2. Laku Hambeging Tirta
Maknanya seorang pemimpin harus adil seperti air yang selalu rata permukaannya. Keadilan yang ditegakkan bisa memberi kecerahan ibarat air yang membersihkan kotoran. Air tidak pernah emban oyot emban cindhe ‘pilih kasih’.
3. Laku Hambeging Dahana
Maknanya seorang pemimpin harus tegas seperti api yang sedang membakar. Namun pertimbangannya berdasarkan akal sehat yang bisa dipertanggung-jawabkan sehingga tidak membawa kerusakan di muka bumi.
4. Laku Hambeging Samirana
Maknanya seorang pemimpin harus berjiwa teliti di mana saja berada.
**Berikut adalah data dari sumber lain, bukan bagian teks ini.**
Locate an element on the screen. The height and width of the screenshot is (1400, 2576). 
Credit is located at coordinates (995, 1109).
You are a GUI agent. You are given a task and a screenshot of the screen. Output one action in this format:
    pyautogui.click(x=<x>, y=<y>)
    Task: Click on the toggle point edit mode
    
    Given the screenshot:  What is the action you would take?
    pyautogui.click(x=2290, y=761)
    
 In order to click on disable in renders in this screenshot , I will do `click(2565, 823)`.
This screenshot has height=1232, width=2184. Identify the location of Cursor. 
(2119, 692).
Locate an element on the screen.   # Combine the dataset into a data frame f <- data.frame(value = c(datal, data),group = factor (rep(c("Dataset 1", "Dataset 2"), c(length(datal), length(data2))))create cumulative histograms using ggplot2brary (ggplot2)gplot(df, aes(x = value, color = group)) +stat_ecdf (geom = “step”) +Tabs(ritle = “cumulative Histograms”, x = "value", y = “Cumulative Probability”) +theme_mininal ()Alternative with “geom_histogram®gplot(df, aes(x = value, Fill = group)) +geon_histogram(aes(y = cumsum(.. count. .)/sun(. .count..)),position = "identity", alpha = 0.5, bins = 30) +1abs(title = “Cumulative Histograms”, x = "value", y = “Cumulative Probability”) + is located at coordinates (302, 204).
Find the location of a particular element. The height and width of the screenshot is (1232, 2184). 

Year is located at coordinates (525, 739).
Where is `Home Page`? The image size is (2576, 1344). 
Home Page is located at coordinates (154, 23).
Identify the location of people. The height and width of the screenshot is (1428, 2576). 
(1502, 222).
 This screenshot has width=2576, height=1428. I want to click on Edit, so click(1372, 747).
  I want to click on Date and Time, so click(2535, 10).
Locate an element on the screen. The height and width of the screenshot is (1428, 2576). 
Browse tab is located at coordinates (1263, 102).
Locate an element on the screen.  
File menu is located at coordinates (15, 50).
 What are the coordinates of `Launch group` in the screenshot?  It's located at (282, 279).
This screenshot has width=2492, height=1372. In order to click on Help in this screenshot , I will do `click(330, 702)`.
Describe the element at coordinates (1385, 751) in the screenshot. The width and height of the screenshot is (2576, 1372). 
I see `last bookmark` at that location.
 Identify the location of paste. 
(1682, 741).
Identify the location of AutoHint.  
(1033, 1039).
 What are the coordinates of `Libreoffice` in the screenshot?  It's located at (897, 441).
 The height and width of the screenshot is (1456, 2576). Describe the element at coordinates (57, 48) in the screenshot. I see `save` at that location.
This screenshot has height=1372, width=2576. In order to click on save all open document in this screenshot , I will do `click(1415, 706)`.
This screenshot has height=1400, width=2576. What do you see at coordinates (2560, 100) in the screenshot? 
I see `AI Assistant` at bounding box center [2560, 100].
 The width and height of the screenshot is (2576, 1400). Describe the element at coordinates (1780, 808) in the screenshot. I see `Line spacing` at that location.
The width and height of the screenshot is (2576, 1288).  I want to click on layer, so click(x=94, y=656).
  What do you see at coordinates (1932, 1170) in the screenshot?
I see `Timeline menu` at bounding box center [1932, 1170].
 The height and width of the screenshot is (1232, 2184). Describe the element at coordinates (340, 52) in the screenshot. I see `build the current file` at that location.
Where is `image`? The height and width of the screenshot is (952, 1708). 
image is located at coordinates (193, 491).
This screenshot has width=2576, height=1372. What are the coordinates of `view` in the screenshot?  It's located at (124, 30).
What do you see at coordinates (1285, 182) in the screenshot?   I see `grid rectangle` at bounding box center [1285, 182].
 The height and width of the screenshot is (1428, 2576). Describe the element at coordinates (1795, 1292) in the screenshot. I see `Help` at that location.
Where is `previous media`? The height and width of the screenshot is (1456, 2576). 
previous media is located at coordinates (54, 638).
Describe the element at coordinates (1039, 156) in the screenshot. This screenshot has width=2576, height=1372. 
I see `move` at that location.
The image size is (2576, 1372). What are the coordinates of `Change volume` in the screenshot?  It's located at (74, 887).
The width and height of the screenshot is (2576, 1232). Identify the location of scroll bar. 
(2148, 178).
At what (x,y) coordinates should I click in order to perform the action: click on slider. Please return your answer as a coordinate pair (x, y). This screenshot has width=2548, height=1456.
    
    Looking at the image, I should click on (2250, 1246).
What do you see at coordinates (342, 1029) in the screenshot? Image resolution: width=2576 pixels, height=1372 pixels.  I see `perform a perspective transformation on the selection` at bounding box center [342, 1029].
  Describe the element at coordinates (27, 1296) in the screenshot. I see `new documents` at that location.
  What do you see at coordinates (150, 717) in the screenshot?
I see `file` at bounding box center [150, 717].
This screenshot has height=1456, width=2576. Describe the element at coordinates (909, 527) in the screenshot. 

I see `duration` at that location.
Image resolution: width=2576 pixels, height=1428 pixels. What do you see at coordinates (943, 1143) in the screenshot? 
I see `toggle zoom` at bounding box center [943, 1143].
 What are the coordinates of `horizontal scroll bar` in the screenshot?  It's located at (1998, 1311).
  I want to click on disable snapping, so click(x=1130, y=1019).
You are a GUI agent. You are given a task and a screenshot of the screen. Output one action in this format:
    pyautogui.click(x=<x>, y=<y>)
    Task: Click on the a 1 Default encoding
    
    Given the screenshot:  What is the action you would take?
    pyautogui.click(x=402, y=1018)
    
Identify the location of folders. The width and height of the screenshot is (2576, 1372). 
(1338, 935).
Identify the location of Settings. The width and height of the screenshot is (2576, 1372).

Baik buruk rakyat harus diketahui oleh mata kepala sendiri, tanpa menggantungkan laporan dari bawahan saja. Bawahan cenderung selektif dalam memberi informasi untuk berusaha menyenangkan pimpinan.
5. Laku Hambeging Samodra
Maknanya seorang pemimpin harus mempunyai sifat pemaaf sebagaimana samudra raya yang siap menampung apa saja yang hanyut dari daratan. Jiwa samudra mencerminkan pendukung pluralisme dalam hidup bermasyarakat yang berkharakter majemuk.
6. Laku Hambeging Surya
Maknanya seorang pemimpin harus memberi inspirasi pada bawahannya ibarat matahari yang selalu menyinari bumi dan memberi energi pada setiap makhluk.
7. Laku Hambeging Candra
Maknanya seorang pemimpin harus memberi penerangan yang menyejukkan seperti bulan bersinar terang benderang namun tidak panas. Bahkan terang bulan tampak indah sekali. Orang desa menyebutnya purnama sidi.
8. Laku Hambeging Kartika
Maknanya seorang pemimpin harus tetap percaya diri meskipun dalam dirinya ada kekurangan. Ibarat bintang-bintang di angkasa, walaupun ia sangat kecil tapi dengan optimis memancarkan cahayanya, sebagai sumbangan buat kehidupan.
Ajaran astabrata memberikan kesadaran kosmis bahwa dunia dengan segala isinya mengandung pelajaran bagi manusia yang mau merenung dan menelitinya. Norma kepemimpinan Jawa dikenal dengan ungkapan sabda pandita ratu tan kena wola-wali. Maksudnya seorang pemimpin harus konsekuen untuk melaksanakan dan mewujudkan apa yang telah dikatakan. Masyarakat Jawa menyebutnya sebagai orang yang bersifat berbudi bawa laksana yaitu teguh berpegang pada janji.